# Rental car insurance



## oldjack (Nov 12, 2009)

I am looking for an alternative to the insurance offered by the rental car company in Guadalajara... I will be renting a small car for at least two weeks and the daily rate they quote would pay for my trip... My AMEX card will cover the collision part but NOT the liability part... anybody have a recent alternative that worked??? HELP!!!!!!


----------



## RVGRINGO (May 16, 2007)

Only Mexican insurance applies in Mexico and you may have no choice but to take what they require.


----------



## f3drivr (Nov 18, 2008)

I am planning a trip to Cancun and will be renting a car so I have been looking into this too. I have read in a few places that Car Rental Companies in Mexico are required by law to include liability insurance in the price but they always try to sell additional liability insurance. I haven't yet found out what the difference is between the regular liability insurance and the additional. I have read several posts by people who have shown up to pick up a car that they had already paid for and the company has refused to give them the car until they purchase additional insurance that costs more than the car telling them that it is mandatory when in fact it is not. Apparently Hertz is bad for this. Many of these people had booked cars through Priceline or Hotwire. I will probably book mine through a place called easywayrentacar I read some good reviews and I haven't heard of them ripping anybody off, I think they are only in Cancun though. I have also heard of people being charged for floor mats, spare tires etc when they return the car even though the items were never there in the first place so be sure to check everything when you pick up the car.


----------



## oldjack (Nov 12, 2009)

As you may have noticed it is easy to get a lot of "free" information.... I have been told that the Mexican law requires car rental companies to include the liability insurance in their advertised daily rate.... can anyone tell me where I can find that so that I may copy it and have it with me when I rent on the 22nd.....


----------



## RVGRINGO (May 16, 2007)

Mexico is not a litigious society and 'having it with you' wouldn't do you any good; it might actually make it difficult for you to rent anything at all. Please leave US customs behind and put on a good smile, handshake and pleasant demeanor; all will be well, you will be treated in a welcoming and helpful manner. If you try to 'change Mexico' to your ways, you won't enjoy your stay.

Written tasks
• A. According to the rental car insurance thread, which part of the insurance will oldjack's AMEX card not cover?
• B. Continue the rental car insurance thread from the point where it stops.
The lines after this point have nothing to do with the rental car insurance thread.

Information supplied
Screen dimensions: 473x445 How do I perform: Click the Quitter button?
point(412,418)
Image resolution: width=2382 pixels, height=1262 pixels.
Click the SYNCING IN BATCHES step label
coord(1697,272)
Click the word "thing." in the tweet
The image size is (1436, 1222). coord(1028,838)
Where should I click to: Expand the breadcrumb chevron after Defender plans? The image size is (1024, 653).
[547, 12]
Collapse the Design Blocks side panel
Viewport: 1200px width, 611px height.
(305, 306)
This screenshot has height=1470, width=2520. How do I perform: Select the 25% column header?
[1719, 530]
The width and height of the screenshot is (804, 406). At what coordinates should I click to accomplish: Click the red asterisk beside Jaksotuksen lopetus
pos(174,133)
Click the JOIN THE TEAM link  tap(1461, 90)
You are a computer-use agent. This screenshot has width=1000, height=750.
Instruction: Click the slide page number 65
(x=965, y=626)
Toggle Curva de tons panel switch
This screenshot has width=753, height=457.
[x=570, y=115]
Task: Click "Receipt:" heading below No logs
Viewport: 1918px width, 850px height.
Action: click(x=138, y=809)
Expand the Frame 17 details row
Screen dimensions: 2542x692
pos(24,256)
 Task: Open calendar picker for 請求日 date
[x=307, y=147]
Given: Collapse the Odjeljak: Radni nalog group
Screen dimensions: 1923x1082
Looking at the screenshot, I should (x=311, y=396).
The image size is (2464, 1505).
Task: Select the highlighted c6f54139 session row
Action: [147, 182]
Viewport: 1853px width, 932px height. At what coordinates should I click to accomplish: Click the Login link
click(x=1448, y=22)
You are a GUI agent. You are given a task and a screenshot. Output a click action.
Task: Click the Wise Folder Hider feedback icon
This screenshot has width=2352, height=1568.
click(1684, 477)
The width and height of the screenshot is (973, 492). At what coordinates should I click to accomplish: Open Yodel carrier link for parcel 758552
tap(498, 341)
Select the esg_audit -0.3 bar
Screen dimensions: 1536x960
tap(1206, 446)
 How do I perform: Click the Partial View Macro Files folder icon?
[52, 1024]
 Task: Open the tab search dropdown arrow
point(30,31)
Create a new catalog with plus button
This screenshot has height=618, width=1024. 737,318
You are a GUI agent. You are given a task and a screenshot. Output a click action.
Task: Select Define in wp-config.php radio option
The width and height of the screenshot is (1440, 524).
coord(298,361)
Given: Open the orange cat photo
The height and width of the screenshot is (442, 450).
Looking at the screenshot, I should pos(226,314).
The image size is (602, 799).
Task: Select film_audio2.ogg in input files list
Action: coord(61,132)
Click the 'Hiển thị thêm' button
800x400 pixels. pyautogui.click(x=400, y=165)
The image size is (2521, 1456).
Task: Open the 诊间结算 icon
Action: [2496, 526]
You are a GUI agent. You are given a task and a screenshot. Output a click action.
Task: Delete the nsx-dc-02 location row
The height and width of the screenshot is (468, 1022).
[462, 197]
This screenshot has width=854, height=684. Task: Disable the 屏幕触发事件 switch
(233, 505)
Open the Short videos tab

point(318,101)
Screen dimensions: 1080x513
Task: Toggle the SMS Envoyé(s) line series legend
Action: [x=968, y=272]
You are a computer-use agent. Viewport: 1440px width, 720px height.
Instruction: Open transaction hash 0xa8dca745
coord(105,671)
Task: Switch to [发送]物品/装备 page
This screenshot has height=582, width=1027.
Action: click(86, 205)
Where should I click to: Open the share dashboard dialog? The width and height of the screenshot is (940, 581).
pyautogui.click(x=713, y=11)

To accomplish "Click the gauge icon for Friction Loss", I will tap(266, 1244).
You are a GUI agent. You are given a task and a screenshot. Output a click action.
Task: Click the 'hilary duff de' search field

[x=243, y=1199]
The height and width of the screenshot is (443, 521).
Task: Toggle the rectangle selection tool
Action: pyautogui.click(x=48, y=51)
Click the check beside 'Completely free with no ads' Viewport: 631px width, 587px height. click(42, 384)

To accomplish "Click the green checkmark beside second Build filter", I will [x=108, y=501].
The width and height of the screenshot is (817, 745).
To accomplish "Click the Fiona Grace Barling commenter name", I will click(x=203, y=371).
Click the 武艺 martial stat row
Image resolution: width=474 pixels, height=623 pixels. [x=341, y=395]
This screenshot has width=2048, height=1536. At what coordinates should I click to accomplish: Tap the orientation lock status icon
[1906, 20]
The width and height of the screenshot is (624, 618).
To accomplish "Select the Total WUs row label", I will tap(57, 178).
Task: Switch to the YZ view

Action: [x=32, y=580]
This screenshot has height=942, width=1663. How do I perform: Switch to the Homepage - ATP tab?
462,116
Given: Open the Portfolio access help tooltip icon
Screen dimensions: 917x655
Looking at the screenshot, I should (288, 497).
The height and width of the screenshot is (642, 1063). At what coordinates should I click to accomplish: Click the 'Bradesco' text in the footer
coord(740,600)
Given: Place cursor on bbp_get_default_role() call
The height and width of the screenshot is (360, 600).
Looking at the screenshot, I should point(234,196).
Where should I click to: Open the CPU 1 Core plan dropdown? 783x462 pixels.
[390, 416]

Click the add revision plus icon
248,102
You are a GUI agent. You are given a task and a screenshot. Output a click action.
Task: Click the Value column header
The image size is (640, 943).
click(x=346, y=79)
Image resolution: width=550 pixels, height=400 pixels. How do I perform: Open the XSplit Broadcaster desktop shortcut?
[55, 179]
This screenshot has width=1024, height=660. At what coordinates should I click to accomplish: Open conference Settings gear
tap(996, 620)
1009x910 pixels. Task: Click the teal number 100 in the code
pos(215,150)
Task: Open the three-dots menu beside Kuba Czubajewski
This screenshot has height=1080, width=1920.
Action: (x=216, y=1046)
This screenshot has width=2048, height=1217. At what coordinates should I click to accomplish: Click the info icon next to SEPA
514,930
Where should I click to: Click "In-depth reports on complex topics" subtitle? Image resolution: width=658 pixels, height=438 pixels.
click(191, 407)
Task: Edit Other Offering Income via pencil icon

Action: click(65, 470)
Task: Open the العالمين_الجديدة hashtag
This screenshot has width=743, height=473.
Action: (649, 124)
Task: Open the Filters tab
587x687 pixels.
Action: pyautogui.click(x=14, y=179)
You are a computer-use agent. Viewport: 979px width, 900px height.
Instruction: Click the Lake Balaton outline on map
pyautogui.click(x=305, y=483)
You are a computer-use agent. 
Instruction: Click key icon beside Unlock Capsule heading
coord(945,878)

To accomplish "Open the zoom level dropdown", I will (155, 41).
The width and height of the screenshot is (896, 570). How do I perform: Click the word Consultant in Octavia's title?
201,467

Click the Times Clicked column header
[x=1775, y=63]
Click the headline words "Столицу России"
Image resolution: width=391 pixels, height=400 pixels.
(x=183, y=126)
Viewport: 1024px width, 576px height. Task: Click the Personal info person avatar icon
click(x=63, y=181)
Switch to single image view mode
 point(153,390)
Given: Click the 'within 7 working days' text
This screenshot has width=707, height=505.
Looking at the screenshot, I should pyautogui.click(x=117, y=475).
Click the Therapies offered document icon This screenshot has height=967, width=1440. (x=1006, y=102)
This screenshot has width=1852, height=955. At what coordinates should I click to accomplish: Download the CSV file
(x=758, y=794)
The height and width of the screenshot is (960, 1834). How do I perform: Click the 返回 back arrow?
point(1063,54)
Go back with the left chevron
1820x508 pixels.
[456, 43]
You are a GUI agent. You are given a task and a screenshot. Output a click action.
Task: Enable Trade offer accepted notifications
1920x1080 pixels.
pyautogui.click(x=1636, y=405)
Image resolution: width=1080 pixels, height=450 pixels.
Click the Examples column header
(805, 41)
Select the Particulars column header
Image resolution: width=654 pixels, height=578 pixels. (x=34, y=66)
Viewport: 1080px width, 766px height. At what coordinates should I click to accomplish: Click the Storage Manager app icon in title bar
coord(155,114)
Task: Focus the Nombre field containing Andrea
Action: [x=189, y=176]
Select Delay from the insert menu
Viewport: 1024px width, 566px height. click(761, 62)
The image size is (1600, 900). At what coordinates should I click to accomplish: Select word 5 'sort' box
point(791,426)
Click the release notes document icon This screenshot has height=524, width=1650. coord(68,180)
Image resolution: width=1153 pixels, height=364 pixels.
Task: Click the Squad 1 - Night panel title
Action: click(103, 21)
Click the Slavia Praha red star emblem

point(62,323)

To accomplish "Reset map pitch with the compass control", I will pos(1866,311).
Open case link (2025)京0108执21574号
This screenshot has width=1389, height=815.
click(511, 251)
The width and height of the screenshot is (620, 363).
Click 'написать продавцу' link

Task results
• A. The liability part.

• B.
----------



## conklinwh (Dec 19, 2009)

*Car Rental*

We rented cars for the winter for 4 years, Hertz, Budget & National at Leon Airport. Also had friends & relatives do the same. I contacted all my credit card companies and found which had the better coverage in Mexico, turns out it was my CITI MC. I printed out a copy and took it with me. When renting I refused insurance. I had to sign two credit card vouchers, one for rental, and one for repairs if necessary.
I was able to cut my rental cost for monthly rental by 75% or more in a couple of cases.
You do need be aware of two things. 1st, be very meticulous when looking at the rental car before signing. Make sure every dent & or scratch is shown no matter how small. Also check the tires, including that spare exists. Try everything, including side view mirrors. They often get hit and may be glued with temporary glue. Do not rush this step no matter how long it takes and involve spouse/others.
2nd, what you are agreeing to with insurance is that you will be billed for any damage to your credit card and that your responsibility to get the charges removed. When you look at card coverage, have a conversation with the card company about what you will need if a problem as varies.
Given this, I never had a problem.


----------



## RVGRINGO (May 16, 2007)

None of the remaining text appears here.